How to create a JWKS public/private key pair, similar to the one that can be created manually at https://mkjwk.org/, that includes the Key ID (kid) and Key Use (use)? I used the cryptography module for generating a RSA key pair and python-jose for extracting the keys as JWK, but the created keys do not include kid and use (unsurprisingly, as they haven't been specified anywhere).
Code:
from cryptography.hazmat.backends import default_backend
from cryptography.hazmat.primitives import serialization
from cryptography.hazmat.primitives.asymmetric import rsa
from jose import jwk, constants
import json
key = rsa.generate_private_key(
public_exponent=65537,
key_size=2048,
backend=default_backend()
)
public_key = key.public_key().public_bytes(
encoding=serialization.Encoding.PEM,
format=serialization.PublicFormat.SubjectPublicKeyInfo
)
private_key = key.private_bytes(
encoding=serialization.Encoding.PEM,
format=serialization.PrivateFormat.TraditionalOpenSSL,
encryption_algorithm=serialization.NoEncryption()
)
print(json.dumps(jwk.RSAKey(algorithm=constants.Algorithms.RS256, key=public_key.decode('utf-8')).to_dict()))
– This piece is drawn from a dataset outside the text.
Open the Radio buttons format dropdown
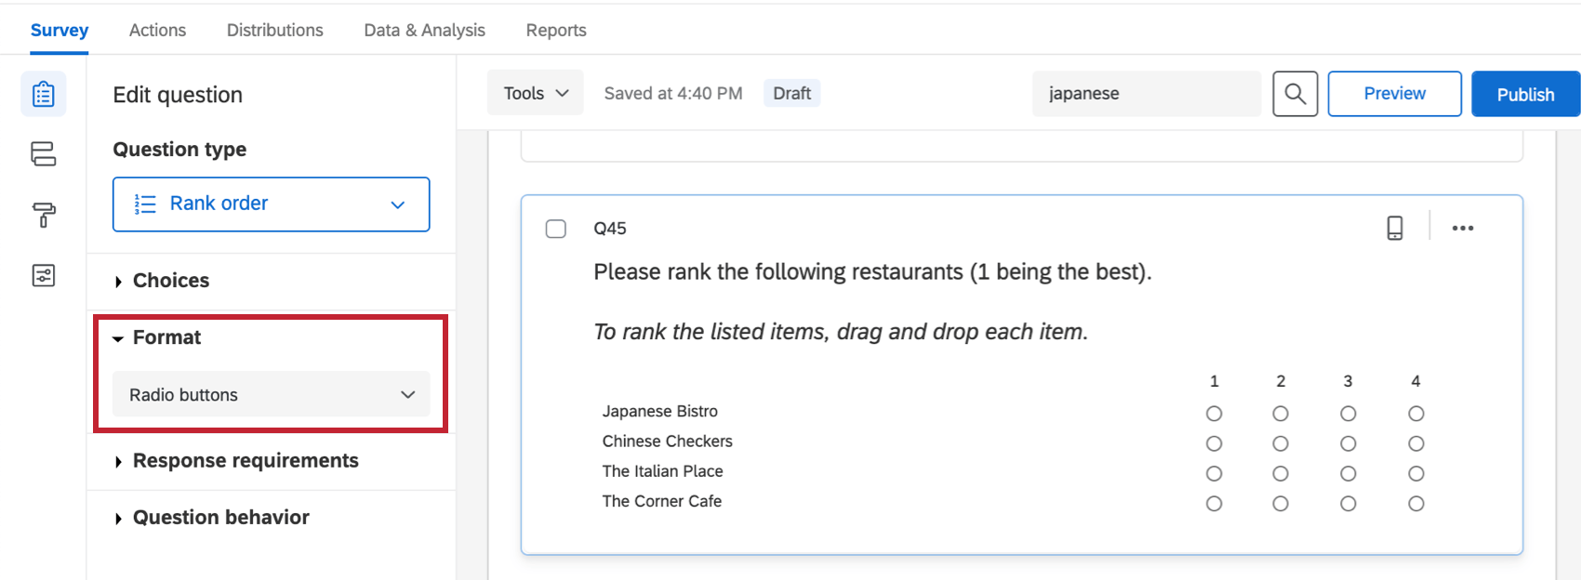Viewport: 1581px width, 580px height. click(271, 394)
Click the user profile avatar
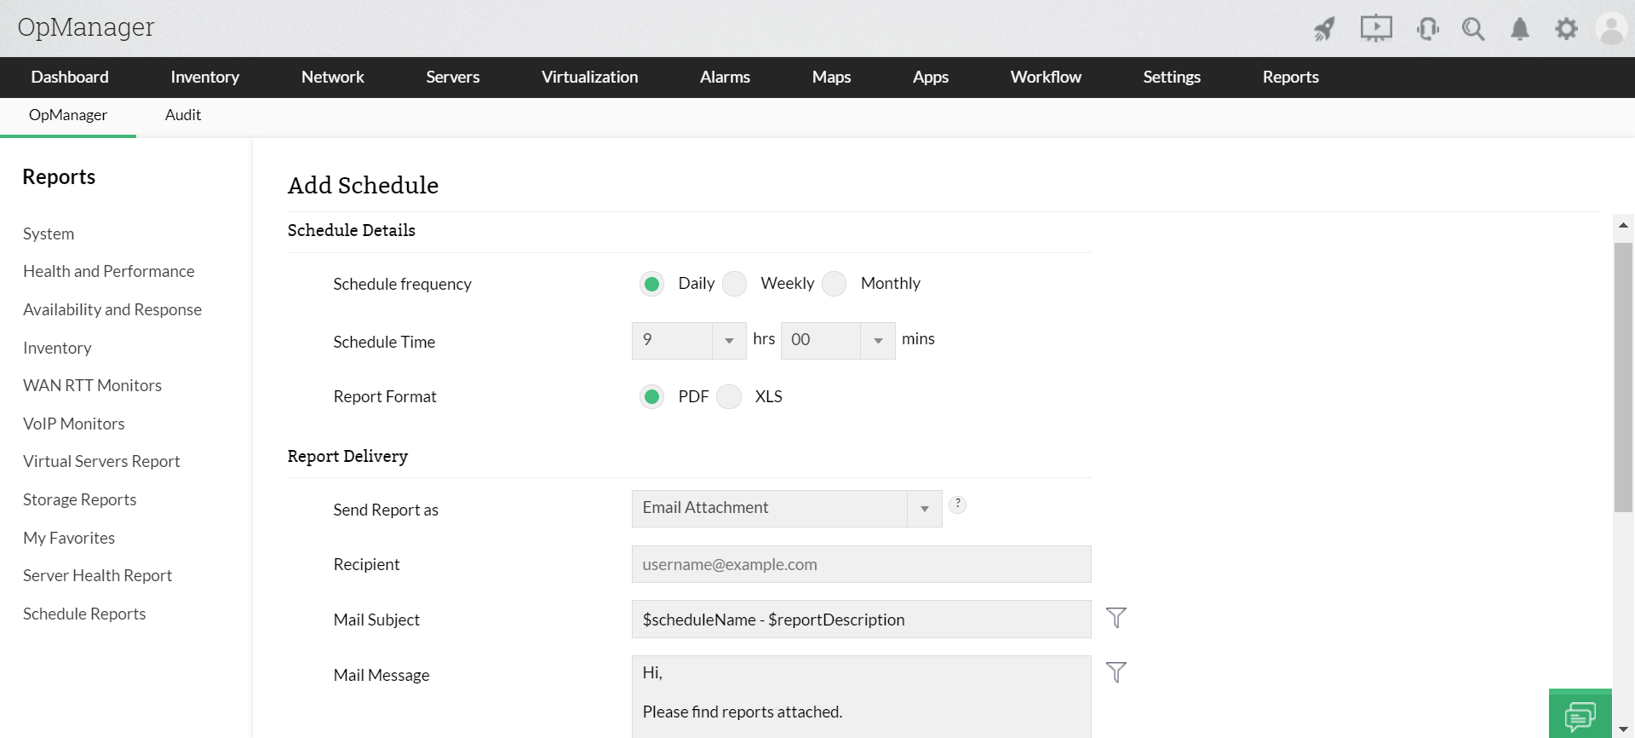 (x=1611, y=29)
print(json.dumps(jwk.RSAKey(algorithm=constants.Algorithms.RS256, key=private_key.decode('utf-8')).to_dict()))
Generated public key by above code snippet (no kid or use properties):
{
"alg": "RS256",
"kty": "RSA",
"n": "tqbcR_6JC....OKQ",
"e": "AQAB"
}
I believe kid is just a piece of metadata (any string) that is not being used in the process of generating the key.
In case of the use it is probably somewhat similar, though depending on the use you want different scheme for asymmetric cryptography (you can refer to the most well-known asymmetric cryptography system of RSA for both encryption and signing schemes' description).
All in all, you can most probably recreate the exact structure of JSON adding appropriate keys to JSON dict based on the information above.